I have main unit (CIB).
type Educational electronics construction kit
The Denshi-Gakken EX-150 — The Japanese Electronics Learning Kit
The Denshi-Gakken EX-150 (電子ブロック) was a Japanese educational electronics kit produced by Gakken — a major Japanese educational publisher and toy manufacturer — designed to teach children and young adults the fundamentals of electronics through hands-on experimentation. The EX-150 allowed users to build up to 150 different electronic circuits by connecting spring-loaded electronic components — resistors, capacitors, transistors, LEDs, a speaker, and more — on a plastic base with snap-in connections that required no soldering.

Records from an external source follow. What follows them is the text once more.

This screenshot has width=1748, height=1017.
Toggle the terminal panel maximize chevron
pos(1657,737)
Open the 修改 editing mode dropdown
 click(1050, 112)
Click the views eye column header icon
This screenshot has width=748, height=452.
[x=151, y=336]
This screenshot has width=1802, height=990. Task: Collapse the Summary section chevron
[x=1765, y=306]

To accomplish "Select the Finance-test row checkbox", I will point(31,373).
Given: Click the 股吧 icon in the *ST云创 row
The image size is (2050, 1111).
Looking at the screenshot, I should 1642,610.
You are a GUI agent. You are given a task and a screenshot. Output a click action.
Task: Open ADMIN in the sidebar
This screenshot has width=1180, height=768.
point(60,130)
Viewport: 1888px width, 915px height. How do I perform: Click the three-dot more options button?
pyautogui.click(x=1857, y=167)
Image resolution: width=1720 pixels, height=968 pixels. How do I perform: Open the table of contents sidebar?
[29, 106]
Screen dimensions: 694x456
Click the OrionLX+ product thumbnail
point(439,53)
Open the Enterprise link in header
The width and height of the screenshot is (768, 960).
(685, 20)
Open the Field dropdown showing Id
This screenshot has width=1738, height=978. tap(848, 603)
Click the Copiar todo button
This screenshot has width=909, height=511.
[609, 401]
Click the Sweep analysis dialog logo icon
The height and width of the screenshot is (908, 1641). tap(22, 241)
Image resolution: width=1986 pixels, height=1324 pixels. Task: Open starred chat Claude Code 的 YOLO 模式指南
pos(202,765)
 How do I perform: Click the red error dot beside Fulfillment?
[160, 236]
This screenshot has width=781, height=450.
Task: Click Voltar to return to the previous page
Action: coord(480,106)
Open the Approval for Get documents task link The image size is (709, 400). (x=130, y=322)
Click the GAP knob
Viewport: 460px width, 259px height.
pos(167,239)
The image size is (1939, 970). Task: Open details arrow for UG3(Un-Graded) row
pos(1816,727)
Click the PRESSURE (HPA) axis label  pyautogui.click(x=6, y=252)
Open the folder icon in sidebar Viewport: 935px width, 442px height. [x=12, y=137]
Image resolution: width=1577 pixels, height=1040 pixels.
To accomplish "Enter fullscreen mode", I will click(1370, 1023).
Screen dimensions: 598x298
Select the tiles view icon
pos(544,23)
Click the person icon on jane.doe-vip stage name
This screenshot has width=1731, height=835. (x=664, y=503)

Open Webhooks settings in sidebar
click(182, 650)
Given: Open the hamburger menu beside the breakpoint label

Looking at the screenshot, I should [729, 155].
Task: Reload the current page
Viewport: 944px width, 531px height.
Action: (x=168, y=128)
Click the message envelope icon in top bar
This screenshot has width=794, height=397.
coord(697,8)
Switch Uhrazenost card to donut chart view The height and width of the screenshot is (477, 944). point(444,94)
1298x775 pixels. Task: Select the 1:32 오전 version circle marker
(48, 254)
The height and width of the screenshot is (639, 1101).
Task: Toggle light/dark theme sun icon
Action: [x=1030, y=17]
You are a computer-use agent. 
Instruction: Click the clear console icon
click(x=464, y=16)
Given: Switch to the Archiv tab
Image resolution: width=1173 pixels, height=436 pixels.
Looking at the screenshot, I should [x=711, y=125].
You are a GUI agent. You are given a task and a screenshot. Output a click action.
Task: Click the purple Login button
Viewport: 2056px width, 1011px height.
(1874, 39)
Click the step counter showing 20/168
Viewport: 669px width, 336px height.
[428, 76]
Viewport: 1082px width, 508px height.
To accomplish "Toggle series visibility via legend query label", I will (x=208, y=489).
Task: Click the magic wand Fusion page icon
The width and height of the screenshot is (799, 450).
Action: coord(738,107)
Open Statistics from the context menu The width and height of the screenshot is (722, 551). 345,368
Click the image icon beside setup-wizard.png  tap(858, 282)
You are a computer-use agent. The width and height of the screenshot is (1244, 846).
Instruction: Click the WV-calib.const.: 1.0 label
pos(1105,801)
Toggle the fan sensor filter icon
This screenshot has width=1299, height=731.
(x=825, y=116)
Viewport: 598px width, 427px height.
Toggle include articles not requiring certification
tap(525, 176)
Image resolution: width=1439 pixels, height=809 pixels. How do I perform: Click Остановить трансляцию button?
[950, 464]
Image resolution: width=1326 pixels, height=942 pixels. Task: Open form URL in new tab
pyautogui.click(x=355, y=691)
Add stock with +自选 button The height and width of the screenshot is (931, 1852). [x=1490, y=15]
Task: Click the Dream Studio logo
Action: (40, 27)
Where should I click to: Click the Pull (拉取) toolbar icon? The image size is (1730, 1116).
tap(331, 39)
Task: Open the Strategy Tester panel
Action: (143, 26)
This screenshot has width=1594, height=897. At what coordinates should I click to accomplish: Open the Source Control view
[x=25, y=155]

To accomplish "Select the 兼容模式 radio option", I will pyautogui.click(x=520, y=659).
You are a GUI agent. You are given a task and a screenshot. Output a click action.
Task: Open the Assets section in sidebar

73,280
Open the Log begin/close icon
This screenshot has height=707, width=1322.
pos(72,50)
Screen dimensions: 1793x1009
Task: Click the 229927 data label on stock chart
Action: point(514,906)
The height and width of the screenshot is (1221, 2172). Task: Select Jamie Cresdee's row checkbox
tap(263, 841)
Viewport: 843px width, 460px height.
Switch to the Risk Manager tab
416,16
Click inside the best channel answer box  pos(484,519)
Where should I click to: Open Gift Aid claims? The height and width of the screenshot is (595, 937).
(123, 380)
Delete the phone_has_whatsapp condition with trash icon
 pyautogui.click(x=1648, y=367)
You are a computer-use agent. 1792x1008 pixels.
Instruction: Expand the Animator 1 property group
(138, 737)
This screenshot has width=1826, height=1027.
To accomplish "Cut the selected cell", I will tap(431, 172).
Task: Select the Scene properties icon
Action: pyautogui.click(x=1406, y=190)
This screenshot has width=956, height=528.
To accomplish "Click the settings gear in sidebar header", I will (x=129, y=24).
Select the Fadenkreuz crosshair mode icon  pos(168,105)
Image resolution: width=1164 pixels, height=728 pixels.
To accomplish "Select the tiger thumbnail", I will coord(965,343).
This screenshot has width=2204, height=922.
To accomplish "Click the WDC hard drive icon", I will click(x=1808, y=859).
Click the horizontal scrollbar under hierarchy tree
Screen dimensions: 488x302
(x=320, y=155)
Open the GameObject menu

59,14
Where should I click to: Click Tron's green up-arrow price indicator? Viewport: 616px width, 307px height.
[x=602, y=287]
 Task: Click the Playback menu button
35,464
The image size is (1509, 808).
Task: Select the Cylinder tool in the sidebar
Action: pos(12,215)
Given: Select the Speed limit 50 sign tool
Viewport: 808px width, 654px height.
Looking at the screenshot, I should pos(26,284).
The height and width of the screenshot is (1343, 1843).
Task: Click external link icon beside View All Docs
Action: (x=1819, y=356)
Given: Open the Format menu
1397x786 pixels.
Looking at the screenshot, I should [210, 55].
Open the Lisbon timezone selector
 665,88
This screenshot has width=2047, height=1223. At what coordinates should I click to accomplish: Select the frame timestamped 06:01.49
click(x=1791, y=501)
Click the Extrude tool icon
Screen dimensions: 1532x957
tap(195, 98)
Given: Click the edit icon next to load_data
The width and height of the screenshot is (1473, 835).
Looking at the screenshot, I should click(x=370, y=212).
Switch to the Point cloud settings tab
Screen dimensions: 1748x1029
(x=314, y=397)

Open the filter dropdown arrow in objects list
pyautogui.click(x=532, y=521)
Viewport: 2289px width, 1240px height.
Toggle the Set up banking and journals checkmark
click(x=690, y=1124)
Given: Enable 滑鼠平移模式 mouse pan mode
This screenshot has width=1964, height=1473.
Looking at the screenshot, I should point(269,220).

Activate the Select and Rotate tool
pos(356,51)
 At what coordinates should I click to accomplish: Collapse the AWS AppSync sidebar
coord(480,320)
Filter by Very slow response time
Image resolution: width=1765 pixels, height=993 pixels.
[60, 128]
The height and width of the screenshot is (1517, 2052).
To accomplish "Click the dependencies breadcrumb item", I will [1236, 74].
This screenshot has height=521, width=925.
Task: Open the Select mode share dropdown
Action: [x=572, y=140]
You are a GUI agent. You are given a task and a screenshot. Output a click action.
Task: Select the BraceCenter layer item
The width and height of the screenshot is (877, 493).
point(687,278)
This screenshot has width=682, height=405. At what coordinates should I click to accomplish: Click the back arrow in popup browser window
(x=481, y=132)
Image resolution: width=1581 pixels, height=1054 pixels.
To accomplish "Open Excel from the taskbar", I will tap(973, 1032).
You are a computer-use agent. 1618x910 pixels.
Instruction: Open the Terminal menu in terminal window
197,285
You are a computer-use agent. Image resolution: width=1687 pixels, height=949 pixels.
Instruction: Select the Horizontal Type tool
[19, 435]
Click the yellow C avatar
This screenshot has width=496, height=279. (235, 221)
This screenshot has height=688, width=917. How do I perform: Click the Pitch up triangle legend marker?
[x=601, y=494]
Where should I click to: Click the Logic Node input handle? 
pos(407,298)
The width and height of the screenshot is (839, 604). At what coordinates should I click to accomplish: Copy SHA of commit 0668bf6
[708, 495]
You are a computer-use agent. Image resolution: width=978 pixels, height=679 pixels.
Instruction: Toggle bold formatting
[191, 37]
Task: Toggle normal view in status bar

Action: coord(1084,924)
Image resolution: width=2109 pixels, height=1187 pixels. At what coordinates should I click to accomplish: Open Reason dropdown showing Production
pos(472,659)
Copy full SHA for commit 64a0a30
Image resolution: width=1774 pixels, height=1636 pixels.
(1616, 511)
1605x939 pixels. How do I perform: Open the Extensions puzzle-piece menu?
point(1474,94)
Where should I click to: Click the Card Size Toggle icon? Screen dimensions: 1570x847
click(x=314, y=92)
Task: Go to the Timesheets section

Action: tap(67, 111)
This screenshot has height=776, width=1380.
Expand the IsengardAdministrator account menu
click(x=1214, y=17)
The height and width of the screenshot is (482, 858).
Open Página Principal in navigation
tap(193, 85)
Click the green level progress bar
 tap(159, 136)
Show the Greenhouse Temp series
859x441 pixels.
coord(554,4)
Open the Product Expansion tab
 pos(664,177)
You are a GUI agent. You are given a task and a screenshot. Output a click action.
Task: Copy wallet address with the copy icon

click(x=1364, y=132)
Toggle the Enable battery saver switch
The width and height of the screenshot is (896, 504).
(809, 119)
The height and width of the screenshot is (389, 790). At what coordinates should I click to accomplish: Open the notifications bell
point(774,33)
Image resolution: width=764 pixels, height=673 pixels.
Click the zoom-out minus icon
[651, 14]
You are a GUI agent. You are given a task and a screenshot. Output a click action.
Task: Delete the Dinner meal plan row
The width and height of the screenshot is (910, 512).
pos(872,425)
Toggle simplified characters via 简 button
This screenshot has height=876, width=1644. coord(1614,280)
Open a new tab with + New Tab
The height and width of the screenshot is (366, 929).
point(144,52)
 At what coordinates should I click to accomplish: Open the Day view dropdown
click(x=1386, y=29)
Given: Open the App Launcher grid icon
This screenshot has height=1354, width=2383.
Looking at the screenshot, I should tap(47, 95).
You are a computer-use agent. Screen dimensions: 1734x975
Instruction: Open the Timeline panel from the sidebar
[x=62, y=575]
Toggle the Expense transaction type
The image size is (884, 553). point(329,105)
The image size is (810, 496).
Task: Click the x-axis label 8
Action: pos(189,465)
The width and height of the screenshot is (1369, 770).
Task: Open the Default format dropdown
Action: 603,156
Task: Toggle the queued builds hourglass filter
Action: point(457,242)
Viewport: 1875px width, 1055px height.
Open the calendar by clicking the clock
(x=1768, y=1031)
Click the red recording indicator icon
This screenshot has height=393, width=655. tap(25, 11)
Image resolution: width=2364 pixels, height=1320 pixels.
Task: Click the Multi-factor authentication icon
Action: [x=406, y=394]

Learning Electronics the Japanese Way
Japan’s post-war emphasis on science and technology education produced a rich culture of educational electronics toys and kits throughout the 1960s, 1970s, and 1980s. Gakken’s Denshi block series (電子ブロック) — of which the EX-150 was a premium model — were among the most successful, introducing generations of Japanese children to the principles of electronics that underpinned the country’s remarkable technological rise. Many Japanese engineers credit these kits with sparking their interest in electronics and computing.
Historical Significance
The EX-150 represents the educational technology that created the engineers who built Japan’s electronics industry — the same industry that produced the components, peripherals, and eventually the computers that shaped global technology throughout the 1980s and 1990s. Its inclusion in a retro computer collection is entirely appropriate: the engineers who learned electronics on kits like this went on to design the chips inside many of the computers displayed alongside it.